Brad Erickson - Pacific Crest Securities, Inc., Research Division:
And then, just a follow-up on vívofit. Can you remind us of just kind of where we're in the time line in terms of being at full distribution on that product. And if we're not sort of when we should expect to be at full distribution?
Clifton A. Pemble:
I think out of the gate, we were able to secure a lot of strong distribution for this product. So we feel very good about where we're at. We still feel like there's more doors to capture. And many of those retailers where we're currently not positioned are planning for resets in the future. Let's say, by the summer time frame and into the fall, we should be at a point where we feel like we're at full presence in the market.
Operator:
And we do have a follow-up call from Yair Reiner with Oppenheimer.
Yair Reiner - Oppenheimer & Co. Inc., Research Division:
Just in terms of the CapEx, it expanded a little bit. Is -- are some of these growth opportunities you are also requiring -- you to grow some of your equipment and installed base and kind of what's the forecast for the year?
Kevin S. Rauckman:
Yes, I think we did raise our expectation on CapEx because of the $15 million in Q1 to probably closer to $60 million for the year. And we are investing in several areas, we're investing in a few facilities, but also surface map technology to production lines to capture these opportunities like vívofit. So there's several factors that, that's what's driving a slight increase in our CapEx expectations.

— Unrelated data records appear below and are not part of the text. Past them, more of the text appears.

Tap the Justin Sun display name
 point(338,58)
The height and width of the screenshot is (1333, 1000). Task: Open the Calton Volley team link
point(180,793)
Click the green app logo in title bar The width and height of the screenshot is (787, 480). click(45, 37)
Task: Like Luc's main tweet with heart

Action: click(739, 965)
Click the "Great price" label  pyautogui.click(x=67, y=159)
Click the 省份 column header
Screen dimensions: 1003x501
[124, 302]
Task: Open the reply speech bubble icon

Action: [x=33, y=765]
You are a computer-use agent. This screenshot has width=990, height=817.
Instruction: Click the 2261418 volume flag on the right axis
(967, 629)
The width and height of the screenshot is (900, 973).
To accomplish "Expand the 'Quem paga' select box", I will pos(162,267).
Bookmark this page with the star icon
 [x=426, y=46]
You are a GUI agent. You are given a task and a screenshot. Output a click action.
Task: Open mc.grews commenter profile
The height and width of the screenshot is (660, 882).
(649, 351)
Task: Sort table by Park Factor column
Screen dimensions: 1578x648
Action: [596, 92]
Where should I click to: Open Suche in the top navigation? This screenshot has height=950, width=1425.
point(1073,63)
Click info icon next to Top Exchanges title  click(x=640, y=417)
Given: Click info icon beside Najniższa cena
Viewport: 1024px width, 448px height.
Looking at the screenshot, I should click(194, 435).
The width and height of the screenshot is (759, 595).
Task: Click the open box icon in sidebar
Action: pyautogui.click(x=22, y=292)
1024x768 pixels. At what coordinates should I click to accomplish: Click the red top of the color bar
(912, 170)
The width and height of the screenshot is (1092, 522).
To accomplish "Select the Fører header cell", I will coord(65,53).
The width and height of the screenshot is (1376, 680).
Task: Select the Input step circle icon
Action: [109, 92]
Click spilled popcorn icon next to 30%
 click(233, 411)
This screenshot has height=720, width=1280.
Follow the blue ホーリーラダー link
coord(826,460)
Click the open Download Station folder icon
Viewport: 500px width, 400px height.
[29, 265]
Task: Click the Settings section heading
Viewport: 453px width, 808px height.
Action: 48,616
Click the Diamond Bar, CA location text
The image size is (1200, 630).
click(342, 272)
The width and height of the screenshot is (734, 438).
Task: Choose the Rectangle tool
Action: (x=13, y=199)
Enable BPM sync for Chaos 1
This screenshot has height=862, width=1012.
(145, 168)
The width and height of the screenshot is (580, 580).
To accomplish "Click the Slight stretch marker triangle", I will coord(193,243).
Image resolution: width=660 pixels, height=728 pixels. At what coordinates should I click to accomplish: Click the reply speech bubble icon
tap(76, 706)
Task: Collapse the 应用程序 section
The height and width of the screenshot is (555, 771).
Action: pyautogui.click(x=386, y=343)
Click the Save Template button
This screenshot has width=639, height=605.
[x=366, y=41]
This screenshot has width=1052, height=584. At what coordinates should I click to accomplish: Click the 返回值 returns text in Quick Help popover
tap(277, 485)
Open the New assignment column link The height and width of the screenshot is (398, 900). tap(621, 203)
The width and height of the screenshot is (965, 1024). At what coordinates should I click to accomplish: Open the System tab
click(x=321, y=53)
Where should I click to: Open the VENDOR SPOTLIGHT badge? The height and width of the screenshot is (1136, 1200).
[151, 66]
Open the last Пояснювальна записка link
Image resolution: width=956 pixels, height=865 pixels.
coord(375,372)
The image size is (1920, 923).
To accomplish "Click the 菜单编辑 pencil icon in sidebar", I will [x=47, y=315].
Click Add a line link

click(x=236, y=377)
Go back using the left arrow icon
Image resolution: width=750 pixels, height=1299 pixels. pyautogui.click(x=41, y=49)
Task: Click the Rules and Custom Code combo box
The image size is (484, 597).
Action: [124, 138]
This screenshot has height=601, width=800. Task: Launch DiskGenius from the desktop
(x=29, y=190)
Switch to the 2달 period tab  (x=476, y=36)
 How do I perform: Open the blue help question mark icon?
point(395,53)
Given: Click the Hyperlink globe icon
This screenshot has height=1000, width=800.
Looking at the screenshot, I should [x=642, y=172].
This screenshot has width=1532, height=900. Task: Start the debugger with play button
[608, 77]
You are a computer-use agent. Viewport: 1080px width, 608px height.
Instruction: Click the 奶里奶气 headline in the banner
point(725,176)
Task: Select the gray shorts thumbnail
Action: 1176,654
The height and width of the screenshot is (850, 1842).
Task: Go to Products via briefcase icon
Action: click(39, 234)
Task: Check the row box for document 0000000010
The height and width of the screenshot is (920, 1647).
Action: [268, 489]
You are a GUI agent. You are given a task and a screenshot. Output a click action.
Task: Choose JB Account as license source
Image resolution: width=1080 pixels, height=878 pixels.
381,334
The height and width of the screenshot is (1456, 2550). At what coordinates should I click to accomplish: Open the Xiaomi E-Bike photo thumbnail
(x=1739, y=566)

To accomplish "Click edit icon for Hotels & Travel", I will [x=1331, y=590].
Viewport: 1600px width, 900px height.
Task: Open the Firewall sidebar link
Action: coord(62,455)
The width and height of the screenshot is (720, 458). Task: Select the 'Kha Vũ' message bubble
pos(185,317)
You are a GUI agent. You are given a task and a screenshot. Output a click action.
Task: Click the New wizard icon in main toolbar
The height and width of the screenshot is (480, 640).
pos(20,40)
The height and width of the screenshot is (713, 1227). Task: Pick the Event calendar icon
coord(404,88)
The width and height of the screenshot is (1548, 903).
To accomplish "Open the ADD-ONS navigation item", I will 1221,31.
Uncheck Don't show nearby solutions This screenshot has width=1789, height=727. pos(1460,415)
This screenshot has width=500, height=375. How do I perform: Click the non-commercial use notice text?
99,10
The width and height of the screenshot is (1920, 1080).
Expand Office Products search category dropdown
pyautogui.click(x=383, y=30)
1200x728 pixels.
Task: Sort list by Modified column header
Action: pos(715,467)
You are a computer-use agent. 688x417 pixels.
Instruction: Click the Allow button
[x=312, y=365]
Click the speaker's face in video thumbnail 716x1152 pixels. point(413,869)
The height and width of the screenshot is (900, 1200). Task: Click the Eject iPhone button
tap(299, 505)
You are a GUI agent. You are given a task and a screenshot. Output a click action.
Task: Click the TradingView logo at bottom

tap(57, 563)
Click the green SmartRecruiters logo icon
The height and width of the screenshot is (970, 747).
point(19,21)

Yair Reiner - Oppenheimer & Co. Inc., Research Division:
And then you also mentioned in your prepared remarks with respect to the Aviation market that it's still a difficult market out there. Those remarks has been echoed by others in the space. Is there any worry that some of the shipments you are expecting in the new platforms in the OE side, later this year could get pushed out? Or are you still feeling okay about the OE deliveries you had in your plan?
Clifton A. Pemble:
I think there's still some uncertainty around the planning on the OEM side because of the market conditions. The business jet market remains weak as we've been saying and so we simply need to watch, as the year goes along, to see how the OEM sales follow through.
Operator:
And the follow-up call from Mark Sue with RBC Capital Markets.
Mark Sue - RBC Capital Markets, LLC, Research Division:
Kevin, just with the slight increase in CapEx, how we should think about free cash flow for the full year with your working capital requirements? And also, your inclination to kind of repurchase shares at these elevated levels, how you're kind of thinking about the share repurchase?
Kevin S. Rauckman:
Well, first of all, we haven't really changed our expectation of free cash flows, so we're still expecting in between $550 million and $600 million, which is what we stated at the beginning -- at our last earnings call. And in terms of buyback, I think, we're like many other investors, we're price-sensitive but we're also wanting to be more aggressive to use our cash to -- from a dilutive effect to take some of the shares out of the market. So I think we've proven on the last couple of quarters that we're willing to buy consistently, like I said, we've been in the market pretty much every day since our last earnings announcement. So we'll see how that progresses throughout 2014.
Kevin S. Rauckman:
Okay. I think that is -- that concludes the questions for the day. So we want to thank everyone again for your contribution and for your questions. And look forward to updating you as we go through the remainder of the year. Thanks very much.
Operator:
This concludes today's conference. Thank you for your participation.